Foto; Bishnu Sarangi | Pixabay

Projeto amplia prazo de duração dos direitos de proteção de cultivares, em favor das empresas de melhoramentos de cana-de-açúcar

A União da Indústria de Cana-de-Açúcar (Unica), principal entidade representativa do setor sucroenergético no Centro-Sul do País, é favorável a projeto de lei que amplia de atuais 15 anos para 25 anos a duração os direitos de proteção de cultivares.

A entidade, no entanto, defende que a ampliação seja aplicada apenas em áreas plantadas com variedades após a aprovação do projeto.

A cana-de-açúcar ocupa 9,2 milhões de hectares em estados da região Centro-Sul do País, segundo levantamento da Unica, sendo que São Paulo lidera com 5,686 milhões de hectares.

O assunto tem gerado polêmica no setor sucroenergético. Representantes de programas de melhoramentos de cana-de-açúcar, que cobram royalties pelas variedades, defendem a ampliação porque o prazo vigente, de 15 anos, é considerado insuficiente para a o desenvolvimento e comercialização.

Em alguns casos, são necessários mais de 10 anos até a colocação da variedade no mercado e os cinco anos restantes dos direitos de proteção são insuficientes para cobrir os investimentos feitos pelas empresas e instituições.

O Centro de Tecnologia Canavieira (CTC) está entre as empresas que levam mais de uma década entre o desenvolvimento e a disponibilidade das cultivares no mercado.

Outras desenvolvedoras de programas de melhoramentos são a Ridesa, que integra universidades públicas, e o Instituto Agronômico (IAC), do governo do Estado de São Paulo.

Remuneração

Ao estender o prazo para 25 anos, o projeto de lei contempla os direitos de proteção e permite a remuneração pelo uso das variedades.

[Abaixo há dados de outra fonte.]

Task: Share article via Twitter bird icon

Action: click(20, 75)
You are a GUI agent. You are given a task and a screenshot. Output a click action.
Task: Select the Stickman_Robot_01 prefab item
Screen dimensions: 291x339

Mas assim como a Unica, representantes de entidades do setor sucroenergético têm-se posicionado contrárias à aplicação imediata do projeto, caso ele se torne lei, porque ainda de aprovação pela Câmara Federal.

Alexandre Lima, presidente da Federação dos Plantadores de Cana do Brasil (Feplana), defende a ampliação do prazo. Mas, assim como a Unica, quer a aplicação das novas regras apenas para quem iniciar o cultivo das variedades após a entrada em vigor da lei.

O projeto que estende o prazo, o 404/2018, não altera o previsto na legislação atual, na qual propriedades rurais com área inferior a 4 módulos fiscais são isentas do pagamento de royalties.

Isso significa que aproximadamente 90% dos produtores independentes de cana-de-açúcar são isentos de qualquer pagamento.